- Stylistic origins: Punk rock, gothic rock, alternative rock
- Cultural origins: Early 1990s, Nagoya, Japan
- Typical instruments: Guitar; bass; drums; keyboards;

= Nagoya kei =

Subgenre of Japanese music

Nagoya kei (名古屋系) is a subgenre of the Japanese visual kei movement that developed in the early 1990s music scene of Nagoya, Japan. Initially, the term simply referred to musical groups from Nagoya, but because many of these bands had a dark and decadent atmosphere, it came to be used to describe a unique aesthetic style specific to the city. Considered darker and gloomier than visual kei both musically and lyrically, Nagoya kei takes its influences more so from western (specifically British) punk rock, gothic rock and alternative rock acts. The focus of the bands tends to be much less on costumes and makeup in favor of more complex musical compositions and concentration on the music itself. The term actually developed before visual kei was coined, and gradually died out as the latter gained more popularity.

==History==
Early notable Nagoya kei acts include Silver~Rose (formed 1989), Kuroyume, and Merry Go Round (both formed 1991). According to Fanatic Crisis guitarist Shun, Silver~Rose and Kuroyume were the "big two" of the early scene. Shun cites Laputa, Rouage, and his own band Fanatic Crisis as being part of the second generation of Nagoya kei in the mid-1990s. In the late 1990s, many of the bands moved to Tokyo and signed to major record labels. When doing so, most also adopted a more commercial sound, like Fanatic Crisis, who went on to be considered one of the "big four" visual kei bands of the time. Keito Ozaki of Japanese pop culture website Real Sound wrote that many Nagoya kei bands eventually diverge into different directions; Kuroyume turned to punk rock and hardcore punk, Laputa turned to a digital sound, Fanatic Crisis went pop, and Merry Go Round went in a "maniacal, ero guro and underground direction."

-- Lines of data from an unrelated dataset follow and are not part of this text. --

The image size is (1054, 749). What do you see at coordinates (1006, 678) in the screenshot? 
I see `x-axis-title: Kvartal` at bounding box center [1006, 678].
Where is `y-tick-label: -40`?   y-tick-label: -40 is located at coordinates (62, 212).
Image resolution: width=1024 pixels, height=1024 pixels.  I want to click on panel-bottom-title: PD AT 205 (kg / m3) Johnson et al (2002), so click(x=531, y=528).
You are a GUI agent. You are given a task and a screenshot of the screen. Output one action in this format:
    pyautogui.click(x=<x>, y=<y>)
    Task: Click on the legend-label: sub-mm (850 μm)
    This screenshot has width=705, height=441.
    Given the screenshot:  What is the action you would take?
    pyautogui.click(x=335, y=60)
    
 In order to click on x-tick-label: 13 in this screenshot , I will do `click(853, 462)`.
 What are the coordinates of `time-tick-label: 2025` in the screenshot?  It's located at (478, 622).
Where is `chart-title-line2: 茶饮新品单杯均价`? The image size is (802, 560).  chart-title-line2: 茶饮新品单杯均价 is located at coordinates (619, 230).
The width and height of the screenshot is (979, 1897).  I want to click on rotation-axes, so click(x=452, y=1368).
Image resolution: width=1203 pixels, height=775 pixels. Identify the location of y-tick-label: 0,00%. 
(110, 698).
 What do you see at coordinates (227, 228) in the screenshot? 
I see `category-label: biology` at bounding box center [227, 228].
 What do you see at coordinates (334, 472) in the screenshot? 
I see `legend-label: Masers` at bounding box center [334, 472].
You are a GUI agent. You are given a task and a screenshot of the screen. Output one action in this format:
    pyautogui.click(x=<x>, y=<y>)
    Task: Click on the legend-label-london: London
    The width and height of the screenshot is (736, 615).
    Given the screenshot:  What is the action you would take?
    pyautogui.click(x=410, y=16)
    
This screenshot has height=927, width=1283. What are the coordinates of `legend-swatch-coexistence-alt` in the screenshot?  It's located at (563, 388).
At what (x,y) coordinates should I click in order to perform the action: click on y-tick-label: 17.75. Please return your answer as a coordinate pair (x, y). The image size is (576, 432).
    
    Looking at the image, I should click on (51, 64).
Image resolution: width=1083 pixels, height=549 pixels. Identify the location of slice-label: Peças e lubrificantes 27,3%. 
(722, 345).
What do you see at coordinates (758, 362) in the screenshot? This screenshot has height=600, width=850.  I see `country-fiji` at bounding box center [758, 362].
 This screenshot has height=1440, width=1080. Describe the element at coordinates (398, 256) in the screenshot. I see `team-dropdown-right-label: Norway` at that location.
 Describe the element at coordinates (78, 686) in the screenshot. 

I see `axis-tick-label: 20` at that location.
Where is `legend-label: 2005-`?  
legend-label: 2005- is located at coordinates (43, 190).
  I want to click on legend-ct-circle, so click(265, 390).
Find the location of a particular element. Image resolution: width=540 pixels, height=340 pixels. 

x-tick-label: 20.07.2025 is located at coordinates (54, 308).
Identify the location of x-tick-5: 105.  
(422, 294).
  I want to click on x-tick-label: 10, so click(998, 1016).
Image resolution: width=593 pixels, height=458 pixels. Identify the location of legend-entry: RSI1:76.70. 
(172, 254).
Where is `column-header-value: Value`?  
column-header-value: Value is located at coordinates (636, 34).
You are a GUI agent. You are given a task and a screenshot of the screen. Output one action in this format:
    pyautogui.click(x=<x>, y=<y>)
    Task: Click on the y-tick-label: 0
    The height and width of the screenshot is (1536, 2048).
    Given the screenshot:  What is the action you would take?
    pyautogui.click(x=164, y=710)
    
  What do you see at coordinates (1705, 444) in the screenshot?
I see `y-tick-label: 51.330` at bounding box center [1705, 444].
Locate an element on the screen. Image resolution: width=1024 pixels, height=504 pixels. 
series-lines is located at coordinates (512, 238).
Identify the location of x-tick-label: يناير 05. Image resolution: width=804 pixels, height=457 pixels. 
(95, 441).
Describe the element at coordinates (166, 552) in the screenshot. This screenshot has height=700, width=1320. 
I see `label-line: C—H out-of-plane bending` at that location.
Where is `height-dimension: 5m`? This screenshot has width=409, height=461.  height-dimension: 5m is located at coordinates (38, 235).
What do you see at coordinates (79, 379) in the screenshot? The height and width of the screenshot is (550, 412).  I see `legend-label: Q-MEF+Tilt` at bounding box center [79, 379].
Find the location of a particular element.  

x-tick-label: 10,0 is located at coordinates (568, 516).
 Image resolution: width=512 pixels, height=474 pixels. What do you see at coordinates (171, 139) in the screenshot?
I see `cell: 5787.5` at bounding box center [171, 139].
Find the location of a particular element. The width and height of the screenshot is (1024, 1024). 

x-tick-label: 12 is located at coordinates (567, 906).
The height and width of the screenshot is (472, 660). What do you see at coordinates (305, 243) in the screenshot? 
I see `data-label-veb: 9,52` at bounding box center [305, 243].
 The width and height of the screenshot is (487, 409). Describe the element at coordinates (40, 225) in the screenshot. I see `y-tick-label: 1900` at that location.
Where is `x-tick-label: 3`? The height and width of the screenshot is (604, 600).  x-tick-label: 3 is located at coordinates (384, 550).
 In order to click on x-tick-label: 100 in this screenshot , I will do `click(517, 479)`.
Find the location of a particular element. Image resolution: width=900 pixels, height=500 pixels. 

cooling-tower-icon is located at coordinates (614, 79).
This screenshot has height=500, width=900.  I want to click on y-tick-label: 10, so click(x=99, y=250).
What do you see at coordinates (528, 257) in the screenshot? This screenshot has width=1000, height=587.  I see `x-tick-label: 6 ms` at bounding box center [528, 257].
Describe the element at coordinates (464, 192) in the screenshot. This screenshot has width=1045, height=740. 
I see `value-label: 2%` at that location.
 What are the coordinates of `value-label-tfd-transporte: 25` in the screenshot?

Later notable bands include Kein, deadman, Blast, deathgaze and Gullet. The scene has a history of bands frequently collaborating, swapping members, and forming new acts together following disbandments. There is often much debate on whether or not an act is considered Nagoya kei. Since the term visual kei has become mainstream, newer bands are generally not considered Nagoya kei. For example, members of Lynch. (formed in 2004) disagree with being labeled as such, with vocalist Hazuki claiming that Nagoya kei's sound does not include "modern heaviness" like they do. However, Ozaki wrote that Lynch. has more than a few traits in common with Nagoya kei. Particularly noting how, due to the popularity of Dir En Grey, many contemporary bands have heavier sounds with low-tuned guitars, including those in Nagoya. Despite not being from Nagoya, Arlequin (formed 2013) were influenced by its bands and have labeled themselves the "next generation of Nagoya kei."